(Saved data entries)
● ● ● ● ● ● ●

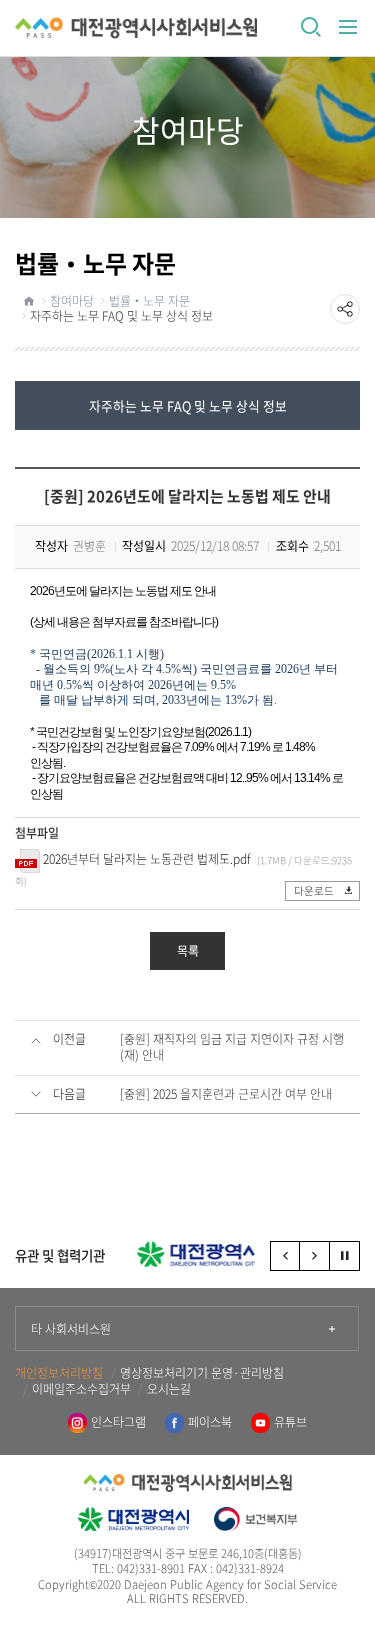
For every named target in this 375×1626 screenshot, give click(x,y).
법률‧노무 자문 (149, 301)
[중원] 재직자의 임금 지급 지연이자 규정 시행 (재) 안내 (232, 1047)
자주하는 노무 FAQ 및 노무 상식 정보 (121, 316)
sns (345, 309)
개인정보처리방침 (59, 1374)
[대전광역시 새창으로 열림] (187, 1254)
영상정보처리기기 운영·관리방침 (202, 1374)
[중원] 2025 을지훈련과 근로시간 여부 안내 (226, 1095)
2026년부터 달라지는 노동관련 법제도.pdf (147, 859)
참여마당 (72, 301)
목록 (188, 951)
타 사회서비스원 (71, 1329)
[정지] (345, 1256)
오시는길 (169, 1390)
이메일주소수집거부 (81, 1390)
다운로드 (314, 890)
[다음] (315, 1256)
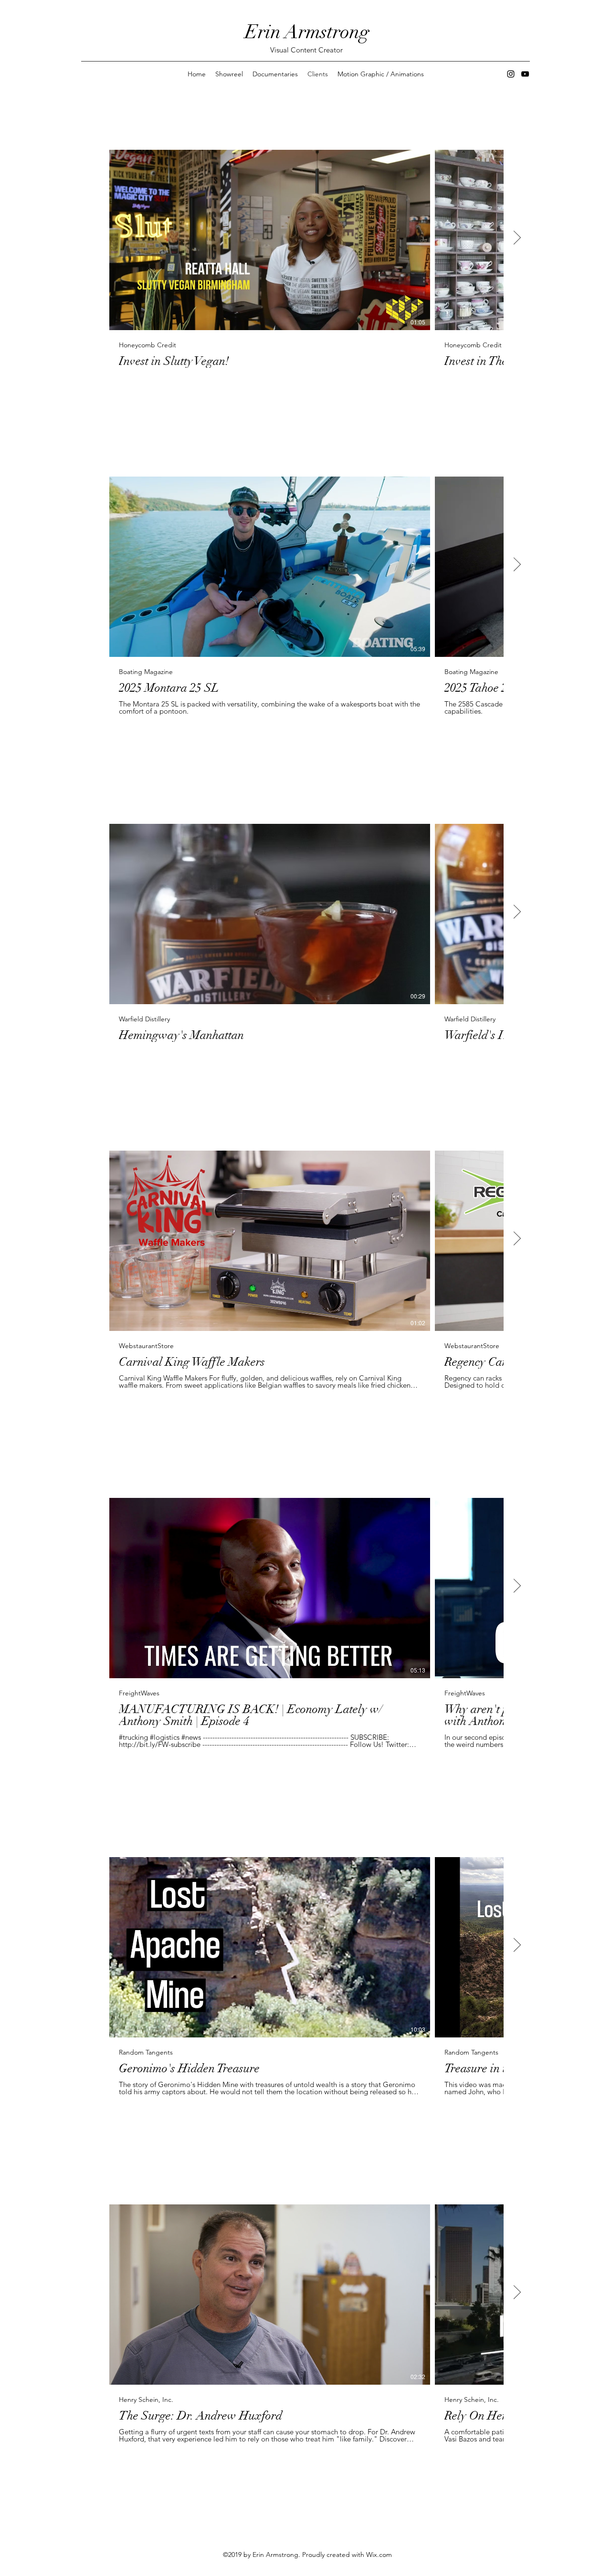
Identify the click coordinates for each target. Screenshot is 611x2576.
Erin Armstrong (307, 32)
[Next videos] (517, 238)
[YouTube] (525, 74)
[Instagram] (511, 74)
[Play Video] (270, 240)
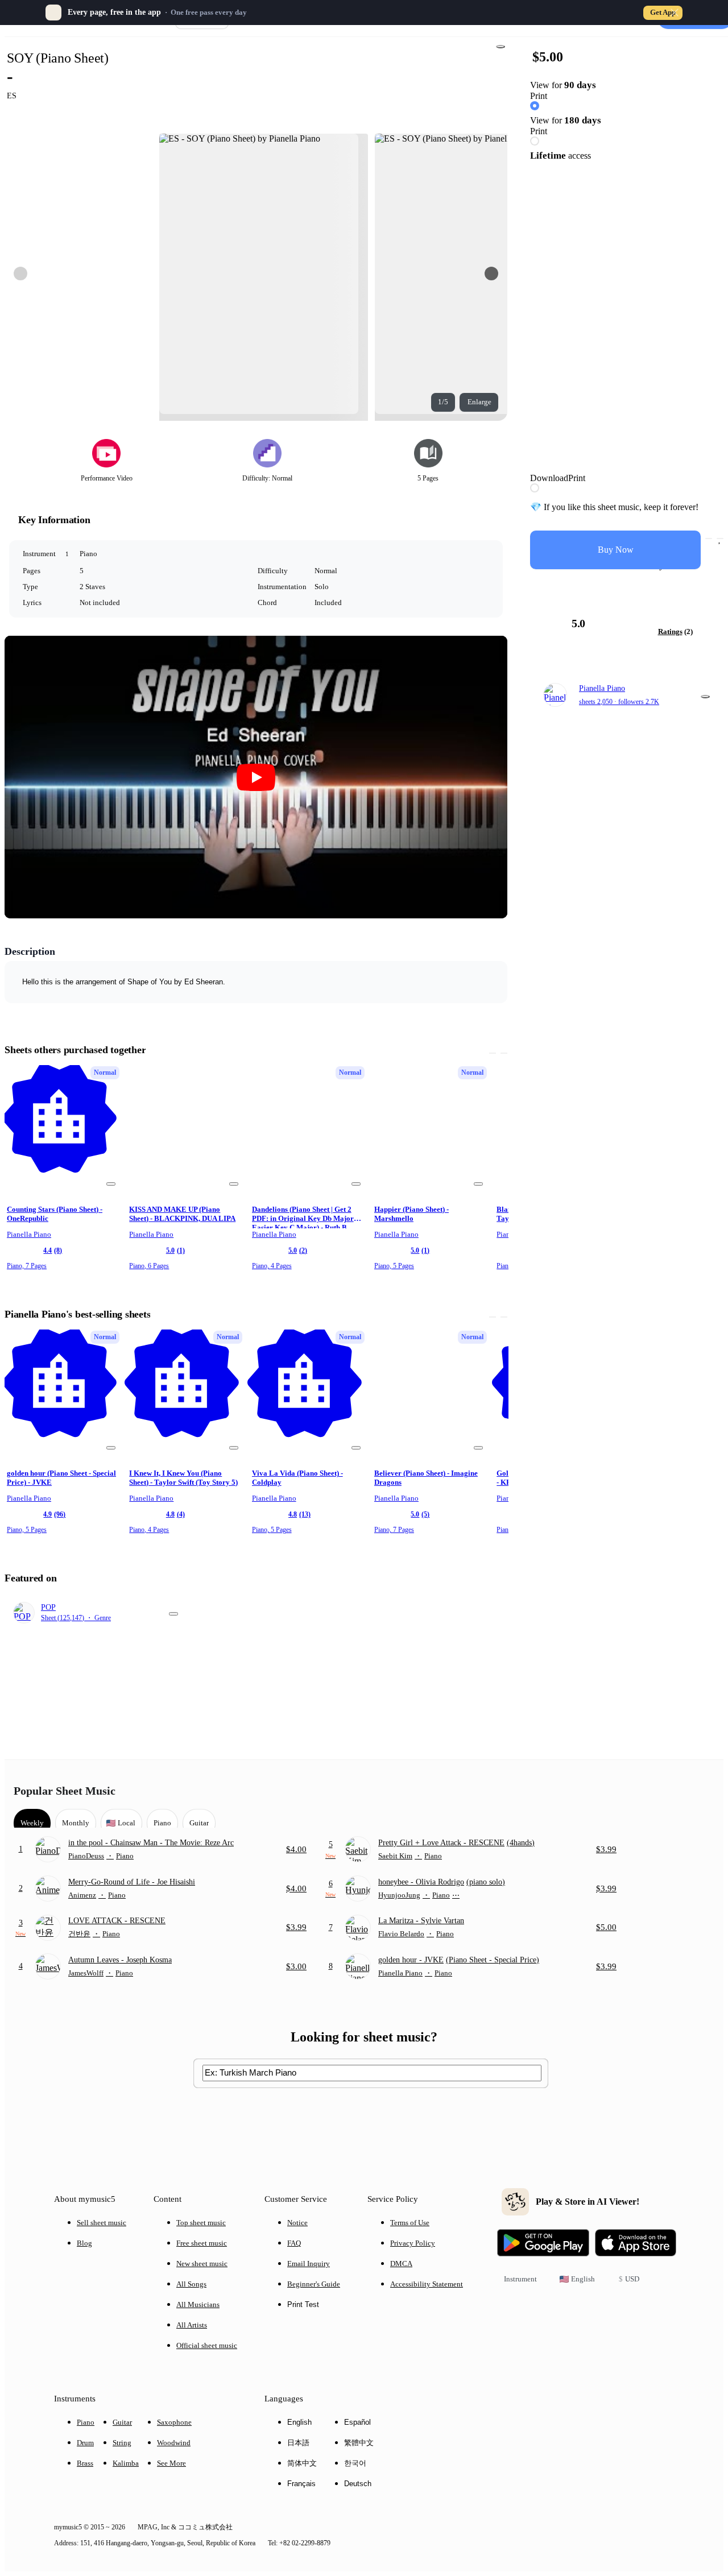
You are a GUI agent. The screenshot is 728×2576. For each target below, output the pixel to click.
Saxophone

● ● ● ● ● ● ●

Exercise directions: Where the word "each" shows up in a line of the entries above, copy that line.

Your solution:
Identify the click coordinates for each target. Screenshot is 611x2576.
You are a GUI agent. The screenshot is 728×2576. For each target below, output the pixel to click.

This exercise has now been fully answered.